UPDATE 3-Tel Aviv shares gain after sharp sell-off
* TA-25 index up 0.8 percent in midday trade
* Index lost 7 pct on Sunday after U.S. credit rating downgrade
* Barclays: Israel not very vulnerable to U.S. downgrade
* Israeli mutual funds hit by heavy redemptions on Sunday (Adds closing prices, finance minister comments)
By Tova Cohen
TEL AVIV, Aug 8 (Reuters) - Tel Aviv shares bounced back on Monday to recoup some of their 7 percent losses the previous day in what was one of the first responses to the downgrade in the United States' credit rating.
The Tel Aviv 25 blue chip share index closed up 1.5 percent at 1,090.39 points.
Joseph Wolf, head of research at Barclays in Israel, said there were economic concerns given Israel's links to global markets and the fact that exports account for 40-50 percent of gross domestic product.
"However, growth in Israel has been strong year-to-date ... and the bias until now has been a rising rate environment. Economic fundamentals have been on an improving trend for quite a while," Wolf said.
The fiscal deficit and government debt ratio are falling and the central bank's foreign currency reserves are rising.
"Therefore, Israel is not very vulnerable to the U.S. downgrade," Wolf said.

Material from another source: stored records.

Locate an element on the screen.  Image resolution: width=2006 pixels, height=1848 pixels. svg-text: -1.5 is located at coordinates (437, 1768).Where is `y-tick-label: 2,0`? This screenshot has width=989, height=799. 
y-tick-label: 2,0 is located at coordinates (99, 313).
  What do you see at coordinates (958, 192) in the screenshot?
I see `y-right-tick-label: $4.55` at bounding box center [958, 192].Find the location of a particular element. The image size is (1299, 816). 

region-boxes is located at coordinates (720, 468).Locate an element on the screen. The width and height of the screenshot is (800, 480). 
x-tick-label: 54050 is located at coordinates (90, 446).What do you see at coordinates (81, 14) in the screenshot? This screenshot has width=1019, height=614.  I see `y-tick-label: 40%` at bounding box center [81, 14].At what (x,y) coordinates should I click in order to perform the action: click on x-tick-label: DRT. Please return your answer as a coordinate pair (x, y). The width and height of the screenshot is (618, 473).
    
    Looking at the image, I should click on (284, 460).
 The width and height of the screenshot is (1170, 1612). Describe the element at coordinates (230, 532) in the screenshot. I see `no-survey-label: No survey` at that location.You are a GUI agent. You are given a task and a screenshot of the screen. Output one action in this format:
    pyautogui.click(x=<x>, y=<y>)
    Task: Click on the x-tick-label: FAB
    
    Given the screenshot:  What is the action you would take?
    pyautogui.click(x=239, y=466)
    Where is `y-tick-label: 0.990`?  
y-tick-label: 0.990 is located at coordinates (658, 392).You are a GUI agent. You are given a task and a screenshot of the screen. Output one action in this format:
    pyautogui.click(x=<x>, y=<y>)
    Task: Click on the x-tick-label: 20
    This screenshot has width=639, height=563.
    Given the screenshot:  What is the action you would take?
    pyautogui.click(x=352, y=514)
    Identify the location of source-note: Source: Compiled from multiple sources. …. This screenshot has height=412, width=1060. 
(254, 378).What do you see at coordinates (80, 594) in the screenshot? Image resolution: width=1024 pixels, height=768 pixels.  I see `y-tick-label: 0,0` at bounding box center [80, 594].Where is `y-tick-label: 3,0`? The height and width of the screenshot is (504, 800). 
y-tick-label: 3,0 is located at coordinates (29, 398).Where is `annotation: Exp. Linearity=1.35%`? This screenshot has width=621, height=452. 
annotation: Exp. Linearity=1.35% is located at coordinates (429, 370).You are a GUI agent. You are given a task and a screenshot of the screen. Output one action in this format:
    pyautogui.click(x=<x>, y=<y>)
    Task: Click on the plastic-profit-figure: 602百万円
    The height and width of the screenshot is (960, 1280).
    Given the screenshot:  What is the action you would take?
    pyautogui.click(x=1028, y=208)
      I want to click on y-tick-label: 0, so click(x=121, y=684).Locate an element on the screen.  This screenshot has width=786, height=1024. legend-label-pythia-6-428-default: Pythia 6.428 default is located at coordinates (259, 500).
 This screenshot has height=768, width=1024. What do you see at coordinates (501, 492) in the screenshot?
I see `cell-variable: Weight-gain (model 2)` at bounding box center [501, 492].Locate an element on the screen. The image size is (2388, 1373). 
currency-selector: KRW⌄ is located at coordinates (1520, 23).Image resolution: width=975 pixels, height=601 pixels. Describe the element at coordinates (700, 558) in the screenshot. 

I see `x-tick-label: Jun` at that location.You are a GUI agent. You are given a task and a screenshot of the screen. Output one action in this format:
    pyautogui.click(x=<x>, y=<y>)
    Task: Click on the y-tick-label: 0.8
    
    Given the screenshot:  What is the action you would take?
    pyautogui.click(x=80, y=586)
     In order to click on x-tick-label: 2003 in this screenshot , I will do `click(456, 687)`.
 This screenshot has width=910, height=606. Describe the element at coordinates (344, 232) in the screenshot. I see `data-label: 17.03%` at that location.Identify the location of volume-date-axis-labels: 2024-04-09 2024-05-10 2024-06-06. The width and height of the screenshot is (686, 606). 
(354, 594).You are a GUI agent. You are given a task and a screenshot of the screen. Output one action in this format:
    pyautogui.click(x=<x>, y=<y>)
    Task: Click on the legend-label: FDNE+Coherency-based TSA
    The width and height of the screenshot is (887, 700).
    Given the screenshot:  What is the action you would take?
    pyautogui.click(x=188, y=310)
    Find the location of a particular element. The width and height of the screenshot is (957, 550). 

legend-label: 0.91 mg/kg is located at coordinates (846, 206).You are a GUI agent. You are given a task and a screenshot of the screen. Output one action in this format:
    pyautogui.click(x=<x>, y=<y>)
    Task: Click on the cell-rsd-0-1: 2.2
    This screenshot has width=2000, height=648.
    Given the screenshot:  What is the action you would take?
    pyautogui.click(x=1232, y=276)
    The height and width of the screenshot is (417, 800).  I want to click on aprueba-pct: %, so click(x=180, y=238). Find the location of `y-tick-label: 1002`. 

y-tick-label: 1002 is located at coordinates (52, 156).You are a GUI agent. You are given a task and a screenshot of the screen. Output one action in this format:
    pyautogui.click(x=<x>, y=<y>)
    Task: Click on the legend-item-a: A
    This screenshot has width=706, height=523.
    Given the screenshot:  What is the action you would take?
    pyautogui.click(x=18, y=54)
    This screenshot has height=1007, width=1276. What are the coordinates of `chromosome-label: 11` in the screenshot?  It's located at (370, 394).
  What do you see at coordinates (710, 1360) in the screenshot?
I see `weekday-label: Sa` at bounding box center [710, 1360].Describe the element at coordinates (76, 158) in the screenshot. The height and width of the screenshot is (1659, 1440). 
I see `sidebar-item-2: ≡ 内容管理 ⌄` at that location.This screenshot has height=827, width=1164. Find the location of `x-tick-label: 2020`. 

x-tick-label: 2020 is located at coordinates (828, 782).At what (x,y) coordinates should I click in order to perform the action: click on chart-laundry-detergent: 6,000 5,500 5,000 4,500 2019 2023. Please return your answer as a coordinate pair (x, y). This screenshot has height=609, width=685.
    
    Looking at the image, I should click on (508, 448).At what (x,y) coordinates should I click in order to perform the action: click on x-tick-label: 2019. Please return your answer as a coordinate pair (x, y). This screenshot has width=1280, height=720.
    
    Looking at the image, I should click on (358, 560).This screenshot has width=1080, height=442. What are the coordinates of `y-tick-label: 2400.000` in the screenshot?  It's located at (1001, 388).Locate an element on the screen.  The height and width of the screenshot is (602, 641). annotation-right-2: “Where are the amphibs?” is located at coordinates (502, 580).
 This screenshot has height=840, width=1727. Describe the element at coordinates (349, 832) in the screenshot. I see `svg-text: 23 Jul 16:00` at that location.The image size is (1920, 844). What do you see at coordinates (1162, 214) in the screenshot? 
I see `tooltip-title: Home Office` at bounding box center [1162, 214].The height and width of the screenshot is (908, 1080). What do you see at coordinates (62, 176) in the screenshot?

Referring to an expected growth rate of 4.8 percent this year and a jobless rate at a more than two-decade low of 5.7 percent, Israeli Finance Minister Yuval Steinitz said the country's economy is in a relatively good position and there was no need for panic following steep stock declines.
"We have our hand on the pulse and are watching what is happening in the markets," Steinitz told reporters. "But together with that, we know that the fundamental data of the Israeli economy during the shock to the global markets are good, as opposed to most Western countries."
The Israeli market, along with a few other markets in the Middle East, were the first to trade after S&P late on Friday cut the U.S. long-term credit rating due to concerns about the country's budget and climbing debt burden.
The Tel Aviv market opening was delayed on Sunday by nearly an hour as circuit breakers kicked in when shares fell more than 5 percent in pre-market trade. The last time circuit breakers were used was on Sept. 21, 2008, after the collapse of Lehman Brothers.
The Meitav brokerage said investors redeemed 1.4 billion shekels ($395 million) from mutual funds on Sunday, the highest daily level since the Lehman Brothers collapse. The largest amount -- 900 million shekels - was redeemed from funds specialising in corporate bonds.
The index of Israel's top 20 corporate bonds slipped another 0.2 percent after losing 2.1 percent on Sunday.
Since March nearly 18 billion shekels have been redeemed from Israeli mutual funds, Meitav said.
Wolf said one possible concern might be the impact of the "tent" protests in Tel Aviv and other cities.
These mass demonstrations for lower living costs over the last several weeks culminated in a march of a quarter-million people on Saturday night in the biggest economy-related protest in Israel's history.
Wolf said this could cause a move towards more populist policies and lead to a worsening in economic policies.
"Yet, it is also true that Israel remains a safe haven of sorts," Wolf said. "Its 'A' rating is solid, in our view, and should not be directly in jeopardy, despite the lower rating for the U.S."